**RECORDED INFORMATION**
● ● ●

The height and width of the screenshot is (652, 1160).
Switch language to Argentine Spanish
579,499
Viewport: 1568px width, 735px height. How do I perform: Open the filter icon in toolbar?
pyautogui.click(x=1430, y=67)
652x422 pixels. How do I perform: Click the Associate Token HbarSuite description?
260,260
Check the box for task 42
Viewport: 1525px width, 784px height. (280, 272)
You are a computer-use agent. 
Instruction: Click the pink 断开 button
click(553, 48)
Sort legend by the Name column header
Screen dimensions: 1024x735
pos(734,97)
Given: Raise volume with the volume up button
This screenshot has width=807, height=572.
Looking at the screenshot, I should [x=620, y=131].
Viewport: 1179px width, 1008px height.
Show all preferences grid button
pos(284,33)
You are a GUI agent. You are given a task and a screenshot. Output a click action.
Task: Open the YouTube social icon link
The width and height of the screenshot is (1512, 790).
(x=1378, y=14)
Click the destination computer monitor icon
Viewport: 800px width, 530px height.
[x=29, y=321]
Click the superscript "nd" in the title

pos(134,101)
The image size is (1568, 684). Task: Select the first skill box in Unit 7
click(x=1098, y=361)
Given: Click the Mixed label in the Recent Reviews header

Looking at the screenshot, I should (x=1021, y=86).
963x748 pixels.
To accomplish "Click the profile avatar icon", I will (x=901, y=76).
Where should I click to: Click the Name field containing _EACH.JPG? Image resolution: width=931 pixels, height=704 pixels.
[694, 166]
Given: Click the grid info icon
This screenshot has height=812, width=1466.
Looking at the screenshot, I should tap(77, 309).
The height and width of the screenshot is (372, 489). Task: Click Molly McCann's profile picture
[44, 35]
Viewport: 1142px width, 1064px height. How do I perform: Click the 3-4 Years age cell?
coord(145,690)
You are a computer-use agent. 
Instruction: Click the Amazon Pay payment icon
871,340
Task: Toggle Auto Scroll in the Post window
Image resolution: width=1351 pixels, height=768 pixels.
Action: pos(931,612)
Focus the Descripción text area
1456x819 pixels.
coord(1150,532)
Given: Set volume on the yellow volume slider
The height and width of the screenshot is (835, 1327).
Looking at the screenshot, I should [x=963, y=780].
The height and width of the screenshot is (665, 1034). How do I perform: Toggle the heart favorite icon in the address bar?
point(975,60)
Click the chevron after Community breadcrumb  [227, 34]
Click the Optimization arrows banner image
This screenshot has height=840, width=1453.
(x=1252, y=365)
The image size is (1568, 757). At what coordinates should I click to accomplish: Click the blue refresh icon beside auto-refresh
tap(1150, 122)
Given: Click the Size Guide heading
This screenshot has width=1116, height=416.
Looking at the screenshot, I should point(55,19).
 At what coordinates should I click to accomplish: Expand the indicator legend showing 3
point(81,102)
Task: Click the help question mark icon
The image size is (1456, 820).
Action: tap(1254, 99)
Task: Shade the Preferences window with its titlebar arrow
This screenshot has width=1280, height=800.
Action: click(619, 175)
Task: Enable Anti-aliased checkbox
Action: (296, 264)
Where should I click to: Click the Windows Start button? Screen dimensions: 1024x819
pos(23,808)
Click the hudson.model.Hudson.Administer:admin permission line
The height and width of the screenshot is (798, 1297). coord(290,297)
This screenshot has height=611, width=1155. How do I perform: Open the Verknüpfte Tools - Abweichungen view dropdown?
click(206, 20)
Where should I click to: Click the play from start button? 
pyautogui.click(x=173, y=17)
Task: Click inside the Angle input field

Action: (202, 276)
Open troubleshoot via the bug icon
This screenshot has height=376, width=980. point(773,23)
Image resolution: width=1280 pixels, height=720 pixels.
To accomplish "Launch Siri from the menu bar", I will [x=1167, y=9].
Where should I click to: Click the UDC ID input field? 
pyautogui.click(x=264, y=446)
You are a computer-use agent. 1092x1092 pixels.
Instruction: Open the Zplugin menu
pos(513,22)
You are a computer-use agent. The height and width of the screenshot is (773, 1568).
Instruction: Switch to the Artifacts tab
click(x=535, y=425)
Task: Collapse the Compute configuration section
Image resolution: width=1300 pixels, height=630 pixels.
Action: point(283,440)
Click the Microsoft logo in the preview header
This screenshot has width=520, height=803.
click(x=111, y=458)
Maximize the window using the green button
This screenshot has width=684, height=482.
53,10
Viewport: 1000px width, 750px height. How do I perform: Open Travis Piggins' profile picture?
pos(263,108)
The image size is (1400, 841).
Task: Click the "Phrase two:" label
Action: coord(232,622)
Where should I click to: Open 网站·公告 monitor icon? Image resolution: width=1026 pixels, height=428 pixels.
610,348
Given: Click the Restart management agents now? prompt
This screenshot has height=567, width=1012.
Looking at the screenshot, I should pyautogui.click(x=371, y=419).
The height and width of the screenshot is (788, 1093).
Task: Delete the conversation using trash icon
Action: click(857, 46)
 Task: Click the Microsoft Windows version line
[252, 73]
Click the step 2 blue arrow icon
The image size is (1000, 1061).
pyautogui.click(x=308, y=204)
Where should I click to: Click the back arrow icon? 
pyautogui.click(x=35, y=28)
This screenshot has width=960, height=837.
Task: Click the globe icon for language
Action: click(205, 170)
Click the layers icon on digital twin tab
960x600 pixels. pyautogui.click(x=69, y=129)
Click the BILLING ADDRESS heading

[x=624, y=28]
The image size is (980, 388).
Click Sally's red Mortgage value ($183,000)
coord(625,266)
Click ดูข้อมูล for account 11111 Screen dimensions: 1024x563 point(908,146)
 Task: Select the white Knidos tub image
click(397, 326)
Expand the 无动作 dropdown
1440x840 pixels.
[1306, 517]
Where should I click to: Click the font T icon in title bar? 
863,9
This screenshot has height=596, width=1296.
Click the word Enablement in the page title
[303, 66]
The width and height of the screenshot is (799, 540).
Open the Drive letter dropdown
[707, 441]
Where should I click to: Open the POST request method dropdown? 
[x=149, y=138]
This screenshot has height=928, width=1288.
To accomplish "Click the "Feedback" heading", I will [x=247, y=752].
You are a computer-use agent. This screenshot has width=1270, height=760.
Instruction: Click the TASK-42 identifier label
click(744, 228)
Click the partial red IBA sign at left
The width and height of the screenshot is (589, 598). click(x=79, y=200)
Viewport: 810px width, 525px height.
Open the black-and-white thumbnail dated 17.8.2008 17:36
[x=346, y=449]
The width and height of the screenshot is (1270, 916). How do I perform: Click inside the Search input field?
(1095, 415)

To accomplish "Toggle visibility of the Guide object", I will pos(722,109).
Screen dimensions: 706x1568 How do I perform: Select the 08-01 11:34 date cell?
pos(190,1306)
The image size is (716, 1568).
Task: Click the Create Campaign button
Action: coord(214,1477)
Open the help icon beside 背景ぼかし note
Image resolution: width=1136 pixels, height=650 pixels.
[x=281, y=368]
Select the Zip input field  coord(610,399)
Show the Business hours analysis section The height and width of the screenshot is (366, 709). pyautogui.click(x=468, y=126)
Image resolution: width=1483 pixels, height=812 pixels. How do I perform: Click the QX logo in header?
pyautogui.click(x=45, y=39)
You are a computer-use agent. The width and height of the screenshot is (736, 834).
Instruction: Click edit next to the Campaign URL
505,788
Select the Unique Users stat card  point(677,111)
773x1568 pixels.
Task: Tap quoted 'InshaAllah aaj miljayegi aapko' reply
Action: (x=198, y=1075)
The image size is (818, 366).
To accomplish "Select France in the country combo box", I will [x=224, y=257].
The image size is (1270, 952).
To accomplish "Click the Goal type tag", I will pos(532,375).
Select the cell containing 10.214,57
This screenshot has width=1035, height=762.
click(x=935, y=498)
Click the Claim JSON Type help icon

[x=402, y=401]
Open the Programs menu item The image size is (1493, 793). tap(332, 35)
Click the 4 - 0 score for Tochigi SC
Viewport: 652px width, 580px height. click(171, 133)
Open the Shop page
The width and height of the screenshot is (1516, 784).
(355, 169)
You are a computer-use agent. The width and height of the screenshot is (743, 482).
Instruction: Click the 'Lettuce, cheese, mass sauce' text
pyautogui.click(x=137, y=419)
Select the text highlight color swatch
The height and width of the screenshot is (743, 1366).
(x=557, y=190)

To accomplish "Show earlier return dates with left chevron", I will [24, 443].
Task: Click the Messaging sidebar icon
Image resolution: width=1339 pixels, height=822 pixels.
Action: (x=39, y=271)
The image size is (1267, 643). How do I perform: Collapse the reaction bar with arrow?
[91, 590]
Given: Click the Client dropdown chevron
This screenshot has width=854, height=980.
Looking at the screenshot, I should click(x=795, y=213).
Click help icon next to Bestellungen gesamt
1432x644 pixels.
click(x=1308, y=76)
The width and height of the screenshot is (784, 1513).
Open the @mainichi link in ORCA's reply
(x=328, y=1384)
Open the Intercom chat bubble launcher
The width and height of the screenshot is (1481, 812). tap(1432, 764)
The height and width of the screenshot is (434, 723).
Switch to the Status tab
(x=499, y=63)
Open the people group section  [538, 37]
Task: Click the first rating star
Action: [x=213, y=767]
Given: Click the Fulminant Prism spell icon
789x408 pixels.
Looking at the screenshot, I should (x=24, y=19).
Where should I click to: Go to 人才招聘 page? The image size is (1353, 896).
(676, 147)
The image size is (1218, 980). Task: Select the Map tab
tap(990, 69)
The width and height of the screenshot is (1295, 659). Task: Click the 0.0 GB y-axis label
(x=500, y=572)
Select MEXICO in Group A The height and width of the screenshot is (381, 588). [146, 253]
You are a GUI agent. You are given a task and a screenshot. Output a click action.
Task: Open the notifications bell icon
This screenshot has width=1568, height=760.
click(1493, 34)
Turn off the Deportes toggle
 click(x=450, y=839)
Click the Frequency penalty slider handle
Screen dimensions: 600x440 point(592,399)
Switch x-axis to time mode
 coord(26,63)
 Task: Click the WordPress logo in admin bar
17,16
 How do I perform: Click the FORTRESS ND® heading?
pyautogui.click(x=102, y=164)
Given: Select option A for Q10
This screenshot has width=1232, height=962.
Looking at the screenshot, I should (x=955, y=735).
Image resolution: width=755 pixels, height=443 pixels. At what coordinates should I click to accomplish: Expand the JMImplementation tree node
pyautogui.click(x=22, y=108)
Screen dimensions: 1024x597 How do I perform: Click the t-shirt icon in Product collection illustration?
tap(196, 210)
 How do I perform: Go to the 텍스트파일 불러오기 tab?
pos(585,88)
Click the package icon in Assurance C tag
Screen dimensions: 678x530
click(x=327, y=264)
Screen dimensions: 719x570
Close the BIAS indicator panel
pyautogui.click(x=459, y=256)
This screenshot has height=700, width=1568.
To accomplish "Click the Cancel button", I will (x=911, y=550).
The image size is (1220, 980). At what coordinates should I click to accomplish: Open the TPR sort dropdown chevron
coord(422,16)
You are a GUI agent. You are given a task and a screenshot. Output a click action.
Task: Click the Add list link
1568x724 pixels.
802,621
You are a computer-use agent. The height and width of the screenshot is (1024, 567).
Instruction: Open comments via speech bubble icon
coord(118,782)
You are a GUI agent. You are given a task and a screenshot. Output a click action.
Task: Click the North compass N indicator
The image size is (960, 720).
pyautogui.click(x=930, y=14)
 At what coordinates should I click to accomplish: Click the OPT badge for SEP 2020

● ● ●

**ASSIGNMENT**
Please output only the lines from the first line of the entries through the line with "Given: Raise volume with the volume up button", both included, exactly as written.

**SOLUTION FOR THIS EXERCISE**
The height and width of the screenshot is (652, 1160).
Switch language to Argentine Spanish
579,499
Viewport: 1568px width, 735px height. How do I perform: Open the filter icon in toolbar?
pyautogui.click(x=1430, y=67)
652x422 pixels. How do I perform: Click the Associate Token HbarSuite description?
260,260
Check the box for task 42
Viewport: 1525px width, 784px height. (280, 272)
You are a computer-use agent. 
Instruction: Click the pink 断开 button
click(553, 48)
Sort legend by the Name column header
Screen dimensions: 1024x735
pos(734,97)
Given: Raise volume with the volume up button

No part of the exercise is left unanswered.